DATA SUPPLIED:
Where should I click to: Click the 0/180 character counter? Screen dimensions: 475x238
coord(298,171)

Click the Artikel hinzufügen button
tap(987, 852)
--
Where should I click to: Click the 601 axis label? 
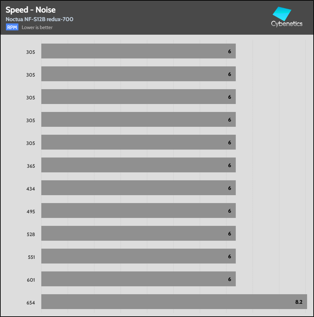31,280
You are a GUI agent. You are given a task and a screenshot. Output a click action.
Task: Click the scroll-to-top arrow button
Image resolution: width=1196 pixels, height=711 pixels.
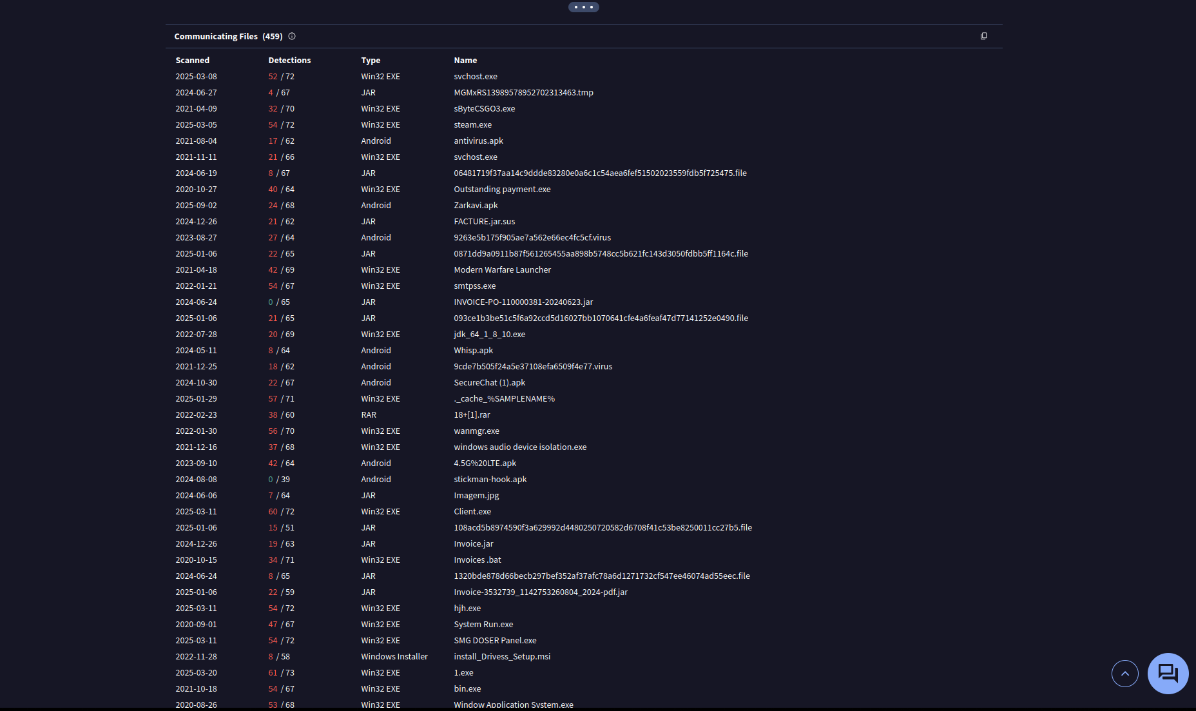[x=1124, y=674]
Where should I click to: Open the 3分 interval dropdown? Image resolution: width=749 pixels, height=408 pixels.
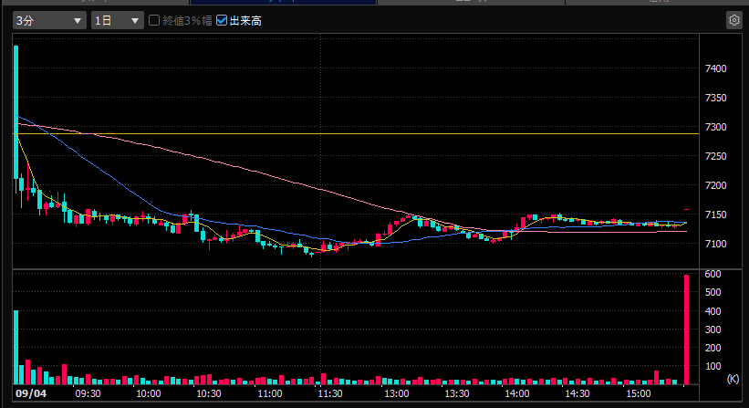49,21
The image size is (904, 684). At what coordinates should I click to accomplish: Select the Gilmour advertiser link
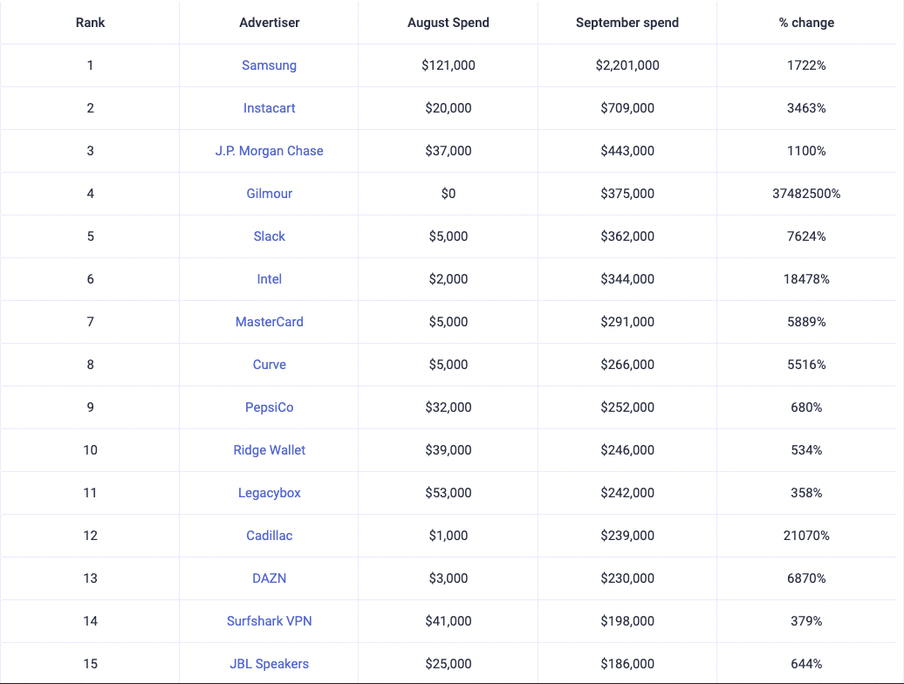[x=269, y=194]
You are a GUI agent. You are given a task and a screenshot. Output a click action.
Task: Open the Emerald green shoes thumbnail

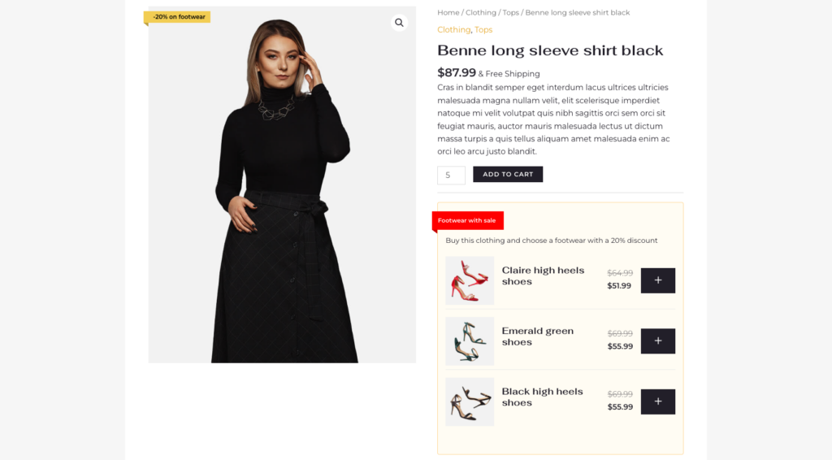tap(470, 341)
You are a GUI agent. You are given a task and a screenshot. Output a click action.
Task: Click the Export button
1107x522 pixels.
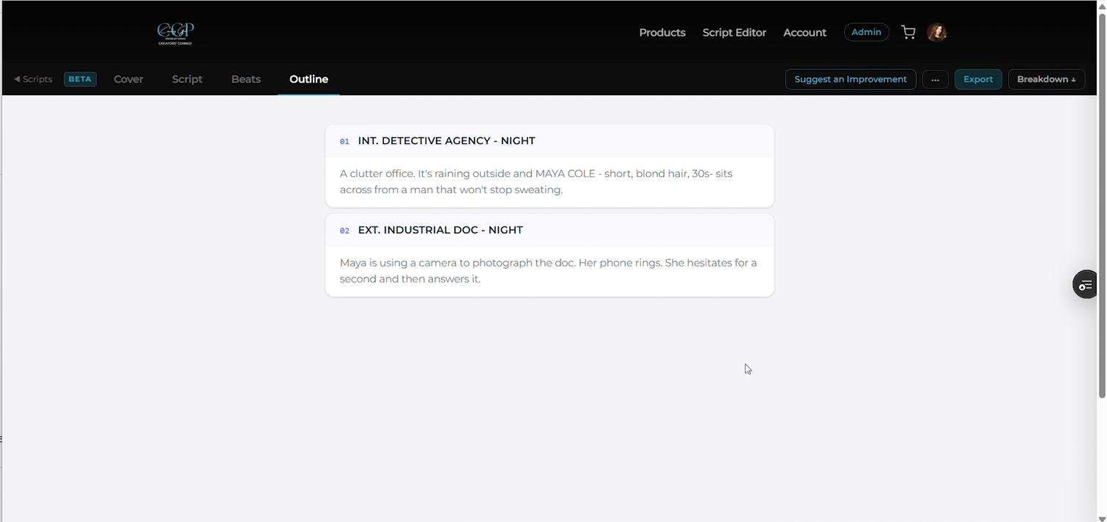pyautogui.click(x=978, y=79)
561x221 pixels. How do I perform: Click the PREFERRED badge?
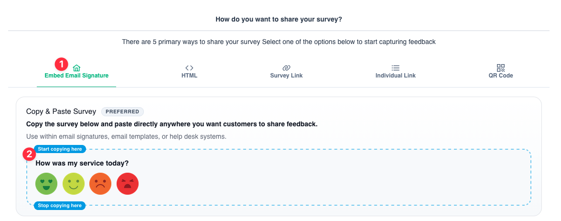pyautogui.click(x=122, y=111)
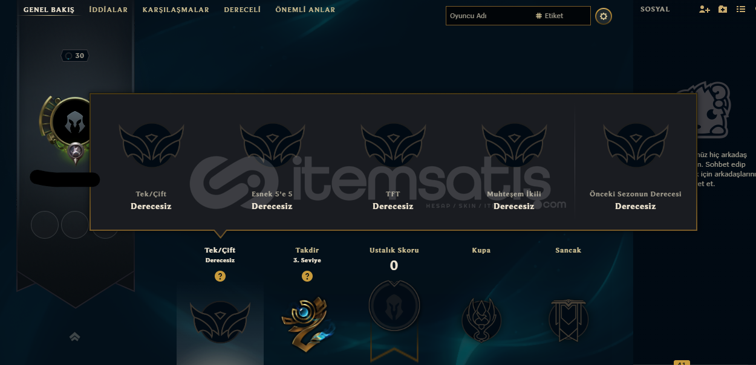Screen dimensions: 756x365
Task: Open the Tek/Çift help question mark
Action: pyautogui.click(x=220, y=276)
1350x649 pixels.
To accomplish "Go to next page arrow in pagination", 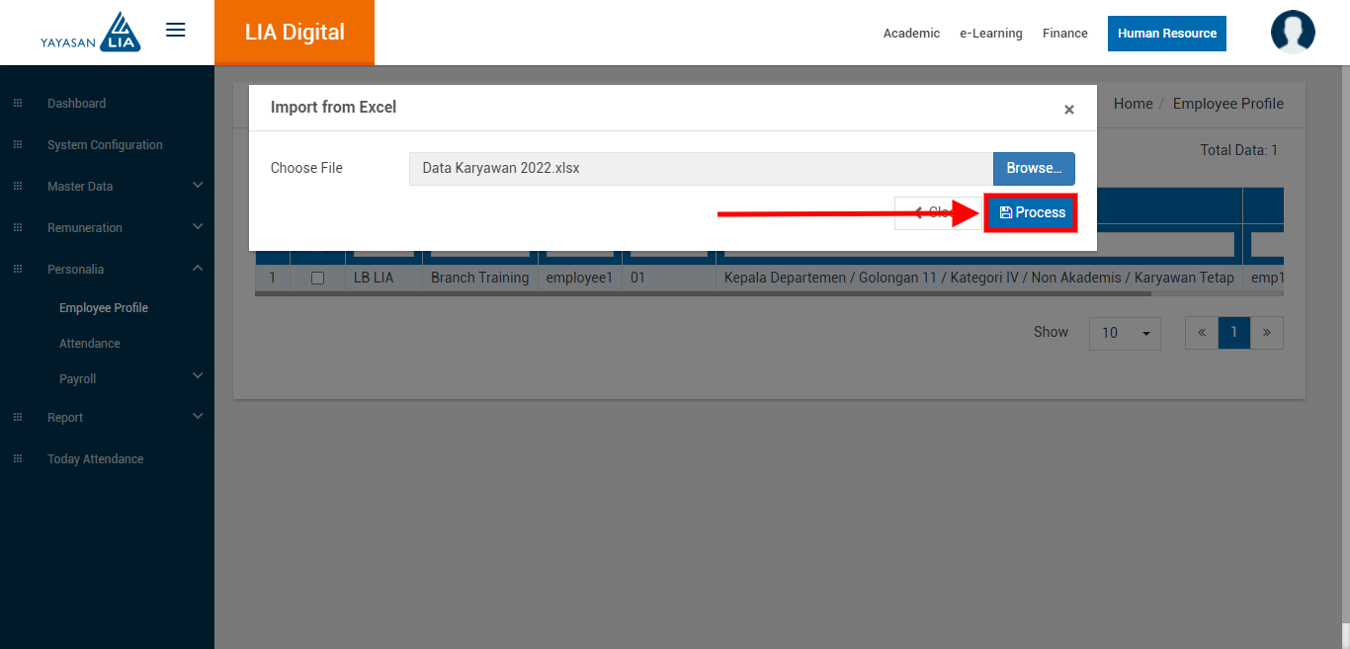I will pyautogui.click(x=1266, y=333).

PROBLEM TO WORK ON:
Using the material above, reproduce only the lines that run from the line with "Where should I click to: Click the 601" up to and including the line with "Task: Click the Export button", exactly, with the pictures dropped.

RESULT OF THIS EXERCISE:
Where should I click to: Click the 601 axis label? 
31,280
You are a GUI agent. You are given a task and a screenshot. Output a click action.
Task: Click the scroll-to-top arrow button
Image resolution: width=1196 pixels, height=711 pixels.
[x=1124, y=674]
Where should I click to: Open the 3分 interval dropdown? Image resolution: width=749 pixels, height=408 pixels.
49,21
The image size is (904, 684). At what coordinates should I click to accomplish: Select the Gilmour advertiser link
[x=269, y=194]
You are a GUI agent. You are given a task and a screenshot. Output a click action.
Task: Open the Emerald green shoes thumbnail

tap(470, 341)
You are a GUI agent. You are given a task and a screenshot. Output a click action.
Task: Click the Export button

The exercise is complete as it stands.